* _Selection_:
= Trefor Prest =

Welsh-Australian sculptor (born 1945)

Trefor Prest (26 June 1945, Cardiff, UK) is a Welsh-born Australian sculptor living in Victoria since 1961. He produces highly-finished intricate and puzzling, often humorous, quasi-mechanical or machine-age constructions that are the subject of solo shows in major public and commercial galleries and feature in national and international group exhibitions, including the Mildura Sculpture Triennials.

==Biography==
Trefor Geraint Prest was born on 26 June 1945 in Cardiff to John and Olive Prest (nee Hamlin), a teacher, and spent his childhood in Barrow a major South Wales coal port , and was the sole sibling of younger sister Lynda. Memory of the town's extensive industrial landscapes and its machinery were to become an inspiration for Prest's sculpture. He studied at the Croydon College of Art in 1960, but was expelled from the course before migrating with his family to Australia on 2 May 1961 when he was sixteen on the S.S. Fairsky from Southampton under the Assisted Passage Migration Scheme.

He was conscripted into the Australian army, and while a student living in Lytton Street, Glenroy and completing a Diploma of Art (sculpture) at the National Gallery of Victoria Art School, he and Stephen Benwell were charged and fined $50 for pasting posters advertising the 1971 Vietnam Moratorium march on walls and front windows of the new Gallery building. Three female accomplices were not fined and Lenton Parr, principal of the National Gallery Art School, was reported as saying; "there was no damage to the building, so the trustees were prepared to overlook the matter," and "the trustees believe it a pity the matter had not been referred to me originally."

Prest completed his diploma in 1973; a single arts subject, Modern European History, at La Trobe University, Melbourne; and welding and structural drawing, at the RMIT during 1972-74; and undertook graduate studies at the National Gallery of Victoria Art School during 1974-75. He started exhibiting in 1971.

While studying, Prest visited the Cape Schanck area to enjoy diving and solitude, and in the early 1970s purchased a building block there for $500 on which he practised his welding in constructing a small underground building with second-hand materials that he brought from Melbourne on his motor-bike. After the 1980s it fell into disrepair and he sold the block. During 1974 Prest travelled and studied in the UK and Europe and again in 1976, visiting the UK, Europe, Middle East, and Asia.

* _Raw data_:

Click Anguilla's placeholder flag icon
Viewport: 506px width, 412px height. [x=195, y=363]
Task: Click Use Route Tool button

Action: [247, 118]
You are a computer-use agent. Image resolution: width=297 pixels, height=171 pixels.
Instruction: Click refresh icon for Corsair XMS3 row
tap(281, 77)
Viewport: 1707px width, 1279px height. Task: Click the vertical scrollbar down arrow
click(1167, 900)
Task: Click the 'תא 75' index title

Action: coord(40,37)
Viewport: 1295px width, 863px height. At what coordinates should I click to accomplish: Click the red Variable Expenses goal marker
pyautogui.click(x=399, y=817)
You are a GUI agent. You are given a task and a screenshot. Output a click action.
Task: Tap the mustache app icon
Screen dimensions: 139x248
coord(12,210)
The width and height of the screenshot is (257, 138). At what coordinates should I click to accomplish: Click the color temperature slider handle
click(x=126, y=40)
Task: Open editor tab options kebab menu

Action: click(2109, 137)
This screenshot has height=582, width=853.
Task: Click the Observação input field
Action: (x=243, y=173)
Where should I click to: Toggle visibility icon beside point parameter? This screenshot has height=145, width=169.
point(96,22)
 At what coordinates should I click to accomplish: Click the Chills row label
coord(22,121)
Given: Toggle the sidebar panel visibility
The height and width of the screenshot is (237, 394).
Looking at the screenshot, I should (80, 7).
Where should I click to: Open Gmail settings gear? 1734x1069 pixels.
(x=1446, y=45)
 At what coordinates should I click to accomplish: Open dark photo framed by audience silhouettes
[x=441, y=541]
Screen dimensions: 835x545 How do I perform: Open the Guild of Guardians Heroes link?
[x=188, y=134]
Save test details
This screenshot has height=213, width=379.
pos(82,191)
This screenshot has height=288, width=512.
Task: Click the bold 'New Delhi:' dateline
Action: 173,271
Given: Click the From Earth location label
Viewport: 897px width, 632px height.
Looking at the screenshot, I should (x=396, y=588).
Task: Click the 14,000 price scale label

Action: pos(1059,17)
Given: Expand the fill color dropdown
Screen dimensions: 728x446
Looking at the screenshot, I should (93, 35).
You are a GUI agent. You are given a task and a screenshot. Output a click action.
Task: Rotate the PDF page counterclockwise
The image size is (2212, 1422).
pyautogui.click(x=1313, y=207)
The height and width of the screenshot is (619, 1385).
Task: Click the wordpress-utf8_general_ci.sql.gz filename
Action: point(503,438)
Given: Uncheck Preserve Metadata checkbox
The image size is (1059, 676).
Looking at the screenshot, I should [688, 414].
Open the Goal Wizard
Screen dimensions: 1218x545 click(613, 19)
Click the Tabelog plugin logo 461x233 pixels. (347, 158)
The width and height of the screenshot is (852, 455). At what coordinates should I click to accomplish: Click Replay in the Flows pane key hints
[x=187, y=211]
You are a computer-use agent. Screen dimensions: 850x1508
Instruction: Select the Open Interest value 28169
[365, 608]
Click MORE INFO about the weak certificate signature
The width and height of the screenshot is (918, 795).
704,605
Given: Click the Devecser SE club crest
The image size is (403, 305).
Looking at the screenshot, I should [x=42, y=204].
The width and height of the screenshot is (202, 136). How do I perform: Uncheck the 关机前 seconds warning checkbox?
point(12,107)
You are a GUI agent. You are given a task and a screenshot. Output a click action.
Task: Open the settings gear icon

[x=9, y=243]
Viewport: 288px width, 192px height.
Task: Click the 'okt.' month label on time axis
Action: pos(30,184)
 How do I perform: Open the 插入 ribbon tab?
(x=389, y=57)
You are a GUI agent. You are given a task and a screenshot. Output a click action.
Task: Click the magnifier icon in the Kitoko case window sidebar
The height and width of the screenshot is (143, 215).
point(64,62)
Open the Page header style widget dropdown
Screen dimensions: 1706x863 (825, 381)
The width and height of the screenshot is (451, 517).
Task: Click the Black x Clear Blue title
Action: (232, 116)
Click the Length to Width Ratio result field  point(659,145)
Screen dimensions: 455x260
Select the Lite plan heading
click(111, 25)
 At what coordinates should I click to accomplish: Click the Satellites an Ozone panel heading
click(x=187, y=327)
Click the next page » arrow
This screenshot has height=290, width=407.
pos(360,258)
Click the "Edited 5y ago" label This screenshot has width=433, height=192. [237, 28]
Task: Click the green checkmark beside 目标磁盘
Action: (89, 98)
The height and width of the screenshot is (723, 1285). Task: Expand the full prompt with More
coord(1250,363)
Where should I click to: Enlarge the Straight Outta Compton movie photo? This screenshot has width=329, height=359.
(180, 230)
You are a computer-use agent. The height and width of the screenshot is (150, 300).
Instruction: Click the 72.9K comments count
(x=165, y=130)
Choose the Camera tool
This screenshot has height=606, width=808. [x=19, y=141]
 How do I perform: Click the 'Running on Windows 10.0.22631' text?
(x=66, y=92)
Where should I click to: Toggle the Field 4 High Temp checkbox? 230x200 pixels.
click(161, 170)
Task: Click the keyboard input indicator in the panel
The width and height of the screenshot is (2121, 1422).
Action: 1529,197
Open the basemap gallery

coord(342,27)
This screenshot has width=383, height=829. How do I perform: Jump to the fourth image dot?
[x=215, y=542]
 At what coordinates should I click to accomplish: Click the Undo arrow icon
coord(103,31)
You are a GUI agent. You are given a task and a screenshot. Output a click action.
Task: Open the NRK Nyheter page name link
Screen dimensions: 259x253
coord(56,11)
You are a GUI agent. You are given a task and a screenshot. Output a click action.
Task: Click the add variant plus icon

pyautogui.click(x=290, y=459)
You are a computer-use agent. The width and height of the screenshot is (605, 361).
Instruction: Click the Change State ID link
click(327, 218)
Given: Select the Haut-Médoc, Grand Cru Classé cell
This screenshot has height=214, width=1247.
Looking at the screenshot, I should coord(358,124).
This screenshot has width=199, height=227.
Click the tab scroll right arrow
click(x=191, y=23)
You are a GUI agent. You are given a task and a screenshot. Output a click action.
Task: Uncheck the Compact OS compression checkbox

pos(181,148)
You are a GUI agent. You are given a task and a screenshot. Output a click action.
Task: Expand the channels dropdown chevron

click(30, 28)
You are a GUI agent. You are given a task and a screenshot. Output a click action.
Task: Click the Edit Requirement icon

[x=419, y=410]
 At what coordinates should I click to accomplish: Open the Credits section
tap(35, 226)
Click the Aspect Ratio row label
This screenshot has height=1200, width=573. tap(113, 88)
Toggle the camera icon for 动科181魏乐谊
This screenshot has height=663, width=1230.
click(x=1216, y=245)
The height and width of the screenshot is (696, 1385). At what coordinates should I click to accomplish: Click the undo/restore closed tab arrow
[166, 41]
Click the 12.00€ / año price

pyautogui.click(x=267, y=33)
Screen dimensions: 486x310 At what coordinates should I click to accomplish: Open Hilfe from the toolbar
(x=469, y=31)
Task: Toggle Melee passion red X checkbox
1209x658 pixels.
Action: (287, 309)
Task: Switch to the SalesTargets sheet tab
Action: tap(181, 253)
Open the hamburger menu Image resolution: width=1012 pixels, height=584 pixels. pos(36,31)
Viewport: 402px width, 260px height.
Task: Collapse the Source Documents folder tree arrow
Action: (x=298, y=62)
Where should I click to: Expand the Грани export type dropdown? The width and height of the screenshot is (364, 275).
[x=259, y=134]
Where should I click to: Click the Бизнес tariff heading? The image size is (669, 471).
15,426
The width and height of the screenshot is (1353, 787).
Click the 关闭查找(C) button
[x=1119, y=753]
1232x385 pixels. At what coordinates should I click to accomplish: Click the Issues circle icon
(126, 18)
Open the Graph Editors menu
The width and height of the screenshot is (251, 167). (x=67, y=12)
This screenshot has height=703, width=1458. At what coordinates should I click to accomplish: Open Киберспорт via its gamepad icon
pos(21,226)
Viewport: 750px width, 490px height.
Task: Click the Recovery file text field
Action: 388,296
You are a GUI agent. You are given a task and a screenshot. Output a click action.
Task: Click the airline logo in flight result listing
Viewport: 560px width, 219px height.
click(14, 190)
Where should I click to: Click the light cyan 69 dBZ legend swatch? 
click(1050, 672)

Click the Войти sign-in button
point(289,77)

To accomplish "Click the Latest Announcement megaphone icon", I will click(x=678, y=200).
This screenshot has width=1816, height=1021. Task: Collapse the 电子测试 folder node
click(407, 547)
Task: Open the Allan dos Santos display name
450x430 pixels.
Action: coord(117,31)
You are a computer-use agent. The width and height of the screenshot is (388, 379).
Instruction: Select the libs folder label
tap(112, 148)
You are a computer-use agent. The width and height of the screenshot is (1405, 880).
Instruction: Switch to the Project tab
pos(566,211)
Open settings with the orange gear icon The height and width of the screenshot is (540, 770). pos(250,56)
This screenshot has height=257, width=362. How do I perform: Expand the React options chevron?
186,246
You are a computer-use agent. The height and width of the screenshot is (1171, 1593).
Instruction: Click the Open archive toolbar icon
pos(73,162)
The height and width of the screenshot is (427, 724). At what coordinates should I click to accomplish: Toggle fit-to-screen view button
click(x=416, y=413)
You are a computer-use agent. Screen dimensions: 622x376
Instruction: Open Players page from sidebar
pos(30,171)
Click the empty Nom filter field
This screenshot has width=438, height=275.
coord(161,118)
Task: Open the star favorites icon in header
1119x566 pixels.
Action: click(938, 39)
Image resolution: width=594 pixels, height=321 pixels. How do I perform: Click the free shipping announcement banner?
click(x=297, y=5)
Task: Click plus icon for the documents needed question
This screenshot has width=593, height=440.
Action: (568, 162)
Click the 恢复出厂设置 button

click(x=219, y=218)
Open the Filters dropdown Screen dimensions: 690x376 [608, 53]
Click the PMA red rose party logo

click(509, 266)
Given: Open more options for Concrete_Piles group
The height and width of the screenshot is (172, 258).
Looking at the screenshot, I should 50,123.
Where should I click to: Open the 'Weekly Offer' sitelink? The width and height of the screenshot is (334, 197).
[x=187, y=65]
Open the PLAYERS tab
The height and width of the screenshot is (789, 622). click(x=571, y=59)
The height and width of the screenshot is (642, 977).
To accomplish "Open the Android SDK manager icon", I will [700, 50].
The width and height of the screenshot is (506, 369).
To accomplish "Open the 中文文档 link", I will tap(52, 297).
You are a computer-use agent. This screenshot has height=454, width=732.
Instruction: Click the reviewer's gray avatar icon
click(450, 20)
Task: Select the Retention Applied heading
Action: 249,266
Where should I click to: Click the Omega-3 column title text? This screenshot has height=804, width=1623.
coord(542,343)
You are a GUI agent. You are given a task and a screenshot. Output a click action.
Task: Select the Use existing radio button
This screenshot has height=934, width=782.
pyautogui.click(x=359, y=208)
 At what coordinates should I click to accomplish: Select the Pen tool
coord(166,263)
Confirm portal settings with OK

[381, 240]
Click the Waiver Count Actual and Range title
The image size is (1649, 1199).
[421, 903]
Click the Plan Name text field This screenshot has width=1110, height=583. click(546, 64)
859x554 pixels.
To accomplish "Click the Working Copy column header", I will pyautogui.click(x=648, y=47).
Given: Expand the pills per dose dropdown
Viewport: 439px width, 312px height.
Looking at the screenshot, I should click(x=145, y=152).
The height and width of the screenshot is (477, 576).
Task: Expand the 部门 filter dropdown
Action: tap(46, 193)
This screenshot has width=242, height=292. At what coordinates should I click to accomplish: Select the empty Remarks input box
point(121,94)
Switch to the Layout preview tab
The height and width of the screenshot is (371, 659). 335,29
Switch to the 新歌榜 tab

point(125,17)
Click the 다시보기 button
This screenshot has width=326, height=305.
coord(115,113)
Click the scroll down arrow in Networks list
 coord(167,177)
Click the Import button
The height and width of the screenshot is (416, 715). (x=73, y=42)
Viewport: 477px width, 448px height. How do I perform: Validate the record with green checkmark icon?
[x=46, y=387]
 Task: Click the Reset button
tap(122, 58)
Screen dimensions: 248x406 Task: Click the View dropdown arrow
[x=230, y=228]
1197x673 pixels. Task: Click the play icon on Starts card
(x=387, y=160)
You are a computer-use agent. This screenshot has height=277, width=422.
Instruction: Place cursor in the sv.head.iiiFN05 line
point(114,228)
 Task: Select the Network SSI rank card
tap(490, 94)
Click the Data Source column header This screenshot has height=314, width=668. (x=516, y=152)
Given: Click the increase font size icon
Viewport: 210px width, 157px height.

* _Exercises_:
a. Using the Trefor Prest article, answer each question:
(i) What ship carried Prest and his family to Australia?
(ii) How much were Prest and Stephen Benwell fined for pasting the moratorium posters?
(iii) What price did Prest pay for the building block in the Cape Schanck area?
b. Carry the Trefor Prest article forward from its final sentence.
The entries have no connection to the Trefor Prest article.

* _Answers below_:
a.
(i) The S.S. Fairsky
(ii) $50
(iii) $500

b.
In 1982 Prest, his wife Belinda, an artist and dance and yoga teacher whom he met at the Gallery School, and their family of three, moved from a hilly rural block Kalorama in the Dandenongs to Sandon in Central Victoria. He was employed at Barkla Engineering in Newstead making truck trays, and has for 30 years been an active volunteer in the Country Fire Authority Newstead brigade. After six months in Sandon he moved to renovate and expand an 1890 miner's cottage on 12Ha in Strangways and to concentrate on his sculpture and family.

Prest lectured in Sculpture at the University of Ballarat from 1995-1996.

==Style and reception==

Trefor Prest (1997) Desire (detail), Federation University Art Collection

Prest's work, produced using engineering techniques including forging, turning, riveting, pressing and welding with some woodworking and sewing, and made from scrap iron, brass and copper with some wooden and canvas elements, is mechanical in appearance and structure, though it is based on the human form. His early experiences of the Welsh docks provided inspiration for the machine-like, and sometimes operable, structures he makes. Critic Sasha Grishin responds to the humour in Prest works like Dogger Bank. His work has been described as "mechanically perfect but functionally absurd machines," while Robert Rooney asserts that; Nothing could be more eccentric than the "sculptures" of Trefor Prest. These structures which look like ancient dental equipment or some other type of torture machine seem to have no reason except to satisfy the sculptor's desire to construct a well-engineered, but useless, contraption.

In 1978, critic John Davies, in reviewing the Seventh Mildura Sculpture Triennial judged "Trefor Prest's Surreal, machine-like Tales from the valley below, exhibited in the Bakery…one of the finest pieces in the Triennial."

In reviewing Prest's 1990 solo show at Pinacotheca gallery in The Age Peter Hill wrote that;
Parts of each work in turn remind the spectator of submarines, sextants, trawlers, farm machinery, pendulums, and 19th Century scientific instruments. They all look purposeful but are in fact functionless, and for that reason fit well with Lothar Romain's views of deconstruction. Romain was one of the selectors of the last Documenta and, as an antipost-modernist, described deconstruction as "a means of setting up a model with the help of construction elements such as ordinary everyday objects. In this model these construction elements are experienced to have no significance at all and have lost their original meaning." By extension, the use of everyday objects can embrace everyday manufacturing processes, fashioning a new artistic revolution from an old industrial revolution. Trefor Prest is one of the best artists in the world at this, along with a few others such as Donald Lipski. Both fashion very different art objects through very similar attitudes to three dimensional construction.

His design for an elaborate ceremonial mace was commissioned by Federation University, Ballarat, in 1995.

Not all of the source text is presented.